Sumba Barat Daya, MI - Dugaan carut-marut pengelolaan Dana Alokasi Khusus (DAK) Pertanian 2024 di Kabupaten Sumba Barat Daya (SBD) akhirnya meledak ke ruang publik.
Lima kelompok tani yang mengaku dirugikan mendatangi Kantor Inspektorat SBD untuk menuntut kejelasan atas persoalan yang disebut sudah berlarut-larut tanpa penyelesaian.
Aksi tersebut menjadi simbol pecahnya kekecewaan masyarakat kecil terhadap birokrasi daerah yang dinilai lamban, tertutup, dan saling lempar tanggung jawab. Para petani menilai laporan serta keluhan mereka selama ini tidak pernah dijawab secara tuntas.
Menurut keterangan kelompok tani, Inspektorat SBD telah melakukan pemeriksaan lapangan pada 4 September 2024, 9 April 2025, dan 14 Oktober 2025. Namun anehnya, hingga kini hasil pemeriksaan itu tak pernah disampaikan secara terbuka kepada publik maupun pihak yang diperiksa.
“Waktu pemeriksaan kami justru diminta melanjutkan pekerjaan. Setelah itu semua diam. Tidak ada hasil, tidak ada kejelasan, tidak ada tindak lanjut,” ujar salah satu perwakilan petani, Senin (20/4/2026).
Mereka mengaku berulang kali mendatangi Dinas Pertanian maupun Inspektorat untuk menanyakan hasil audit dan status persoalan tersebut. Namun jawaban yang diterima selalu berputar-putar tanpa kepastian.
“Kami seperti dipermainkan. Hari ini disuruh ke dinas, besok ke inspektorat. Tidak ada satu pun yang berani memberi jawaban jelas,” kata perwakilan lainnya.
Sorotan utama tertuju pada anggaran DAK Pertanian yang disebut menyasar 32 kelompok tani dengan nilai mencapai Rp9,5 miliar. Besarnya anggaran itu kini dipertanyakan karena sejumlah penerima manfaat merasa program tidak berjalan sebagaimana mestinya dan menyisakan banyak persoalan di lapangan.
Tak hanya mendatangi Inspektorat, para petani juga mengaku sudah mengadu kepada Bupati Sumba Barat Daya. Namun hingga kini mereka hanya diminta menunggu hasil pemeriksaan Inspektorat yang tak kunjung selesai. Kondisi itu memicu kecurigaan adanya upaya menunda bahkan menutup-nutupi persoalan.
Sejumlah nama pejabat daerah pun ikut disorot.
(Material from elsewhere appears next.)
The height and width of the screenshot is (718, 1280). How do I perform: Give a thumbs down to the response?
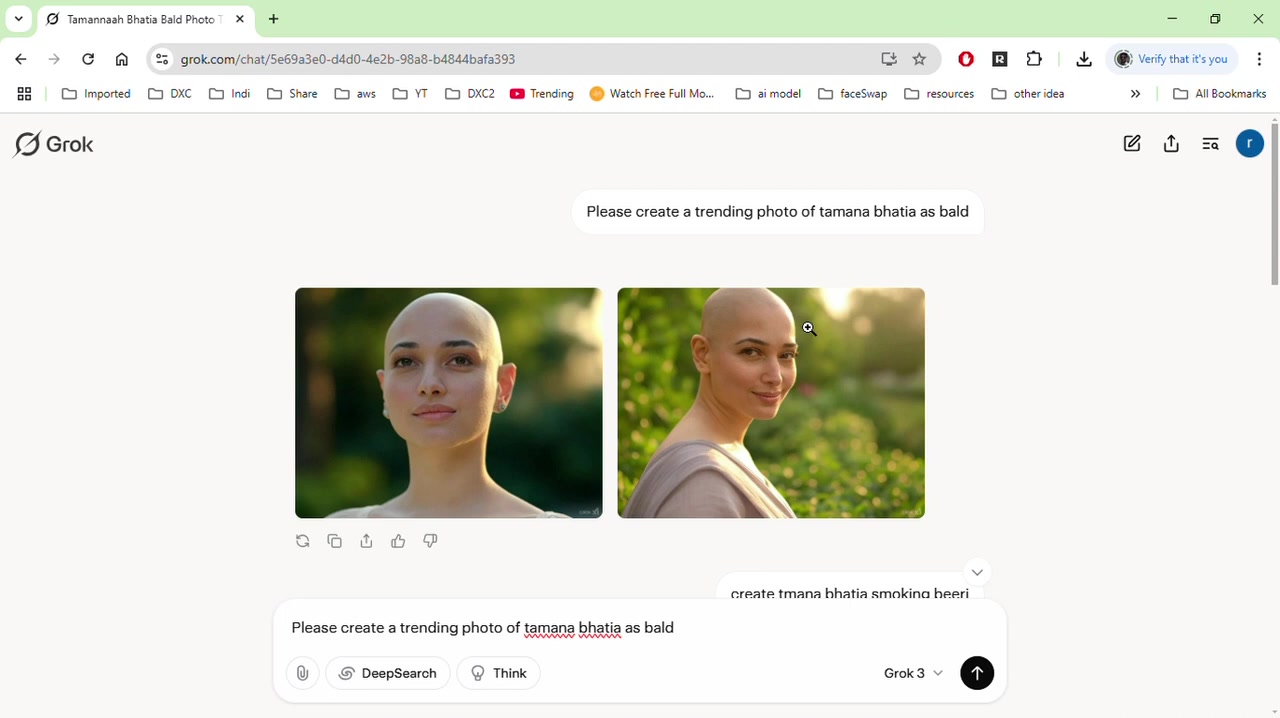coord(429,541)
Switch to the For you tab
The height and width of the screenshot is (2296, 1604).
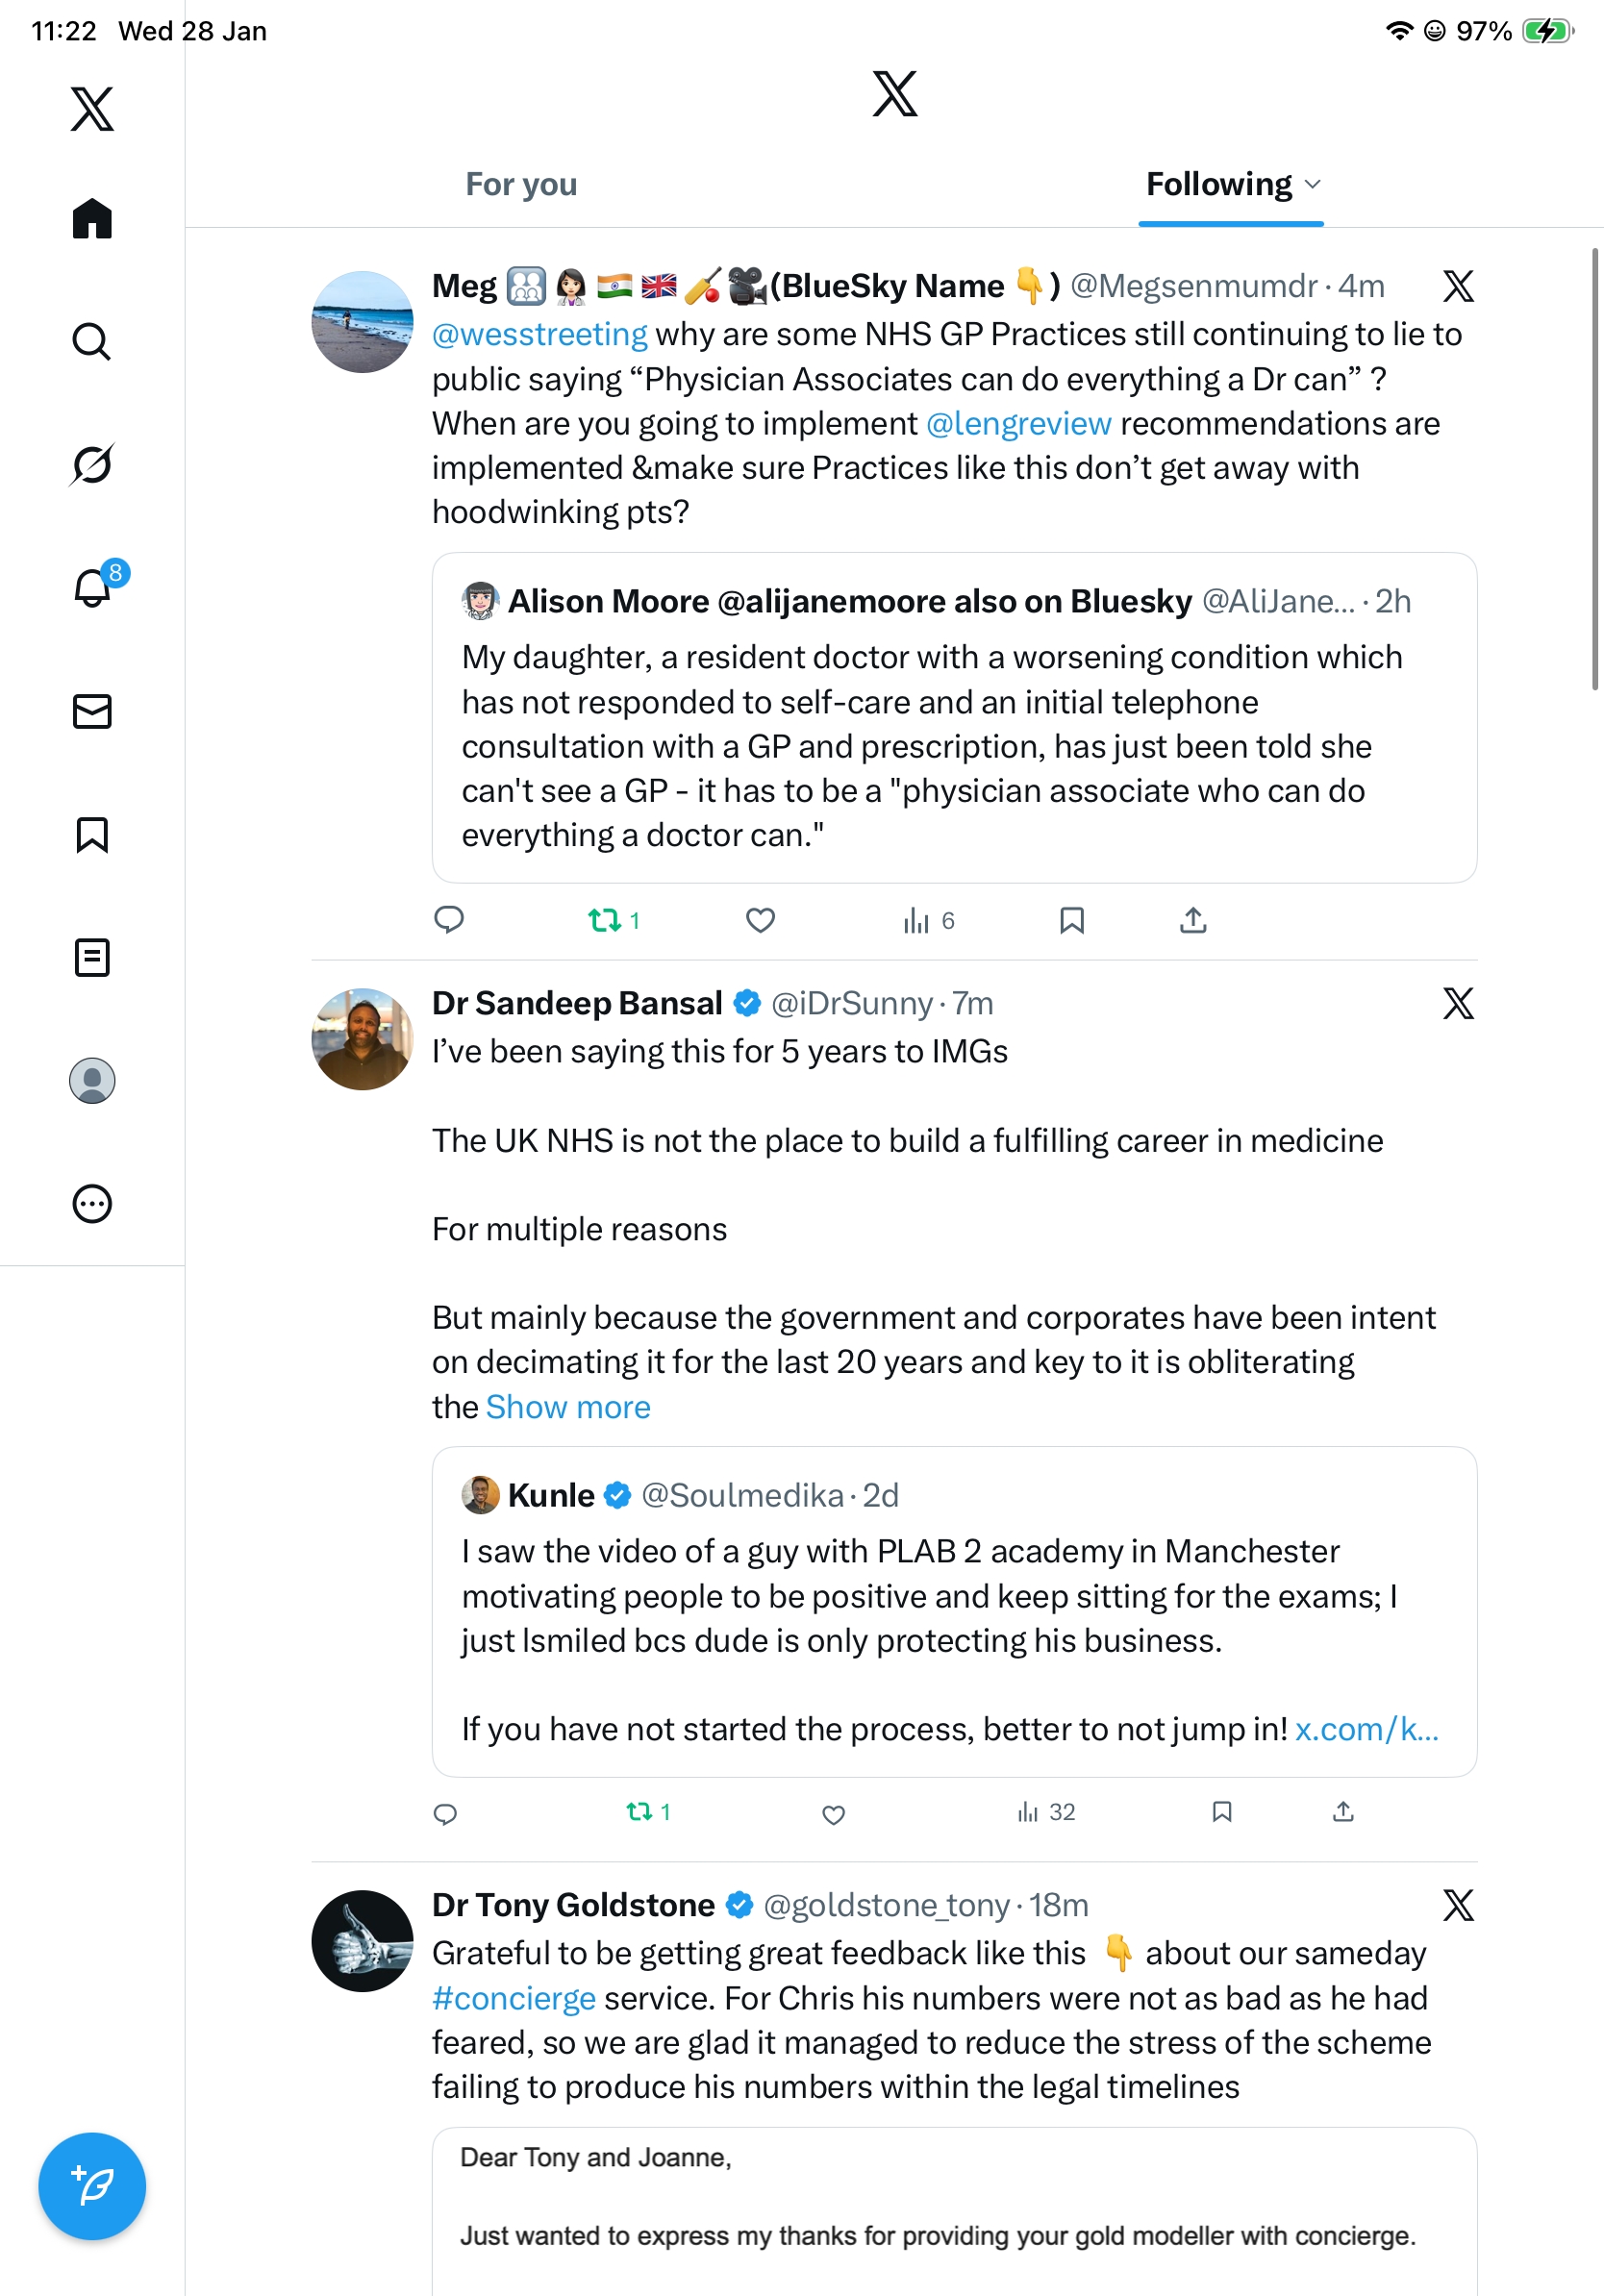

Kelompok tani menduga ada peran oknum di lingkungan Dinas Pertanian, pejabat teknis, PPK, hingga aparat pengawas internal yang sengaja membiarkan kasus ini menggantung.
“Kami minta KPK RI, Kejaksaan Agung RI, dan Mabes Polri turun tangan. Jangan biarkan rakyat kecil terus dibodohi oleh sistem yang tidak berpihak,” tegas salah satu peserta aksi.
Sementara itu, Kepala Dinas Pertanian Sumba Barat Daya, Yohanis Frin Tuka, membantah tudingan tersebut. Ia menegaskan pelaksanaan program telah berjalan sesuai aturan dan tidak menimbulkan kerugian negara.
“Semua sudah sesuai mekanisme, regulasi, dan prosedur. Tidak ada kerugian negara, apalagi dana DAK langsung masuk ke rekening kelompok tani. Kalau ada laporan, itu hak setiap warga,” ujarnya.
Namun bantahan itu justru ditolak keras oleh para petani. Salah satu ketua kelompok tani yang enggan disebutkan namanya menilai pernyataan tersebut tidak sesuai fakta di lapangan.
“Kalau memang semuanya bersih, silakan aparat penegak hukum turun langsung ke lokasi. Kami siap tunjukkan fakta sebenarnya,” tandasnya.
Kini perhatian publik tertuju pada langkah aparat penegak hukum. Akankah dugaan skandal DAK Pertanian SBD dibuka seterang-terangnya, atau kembali tenggelam di balik meja birokrasi?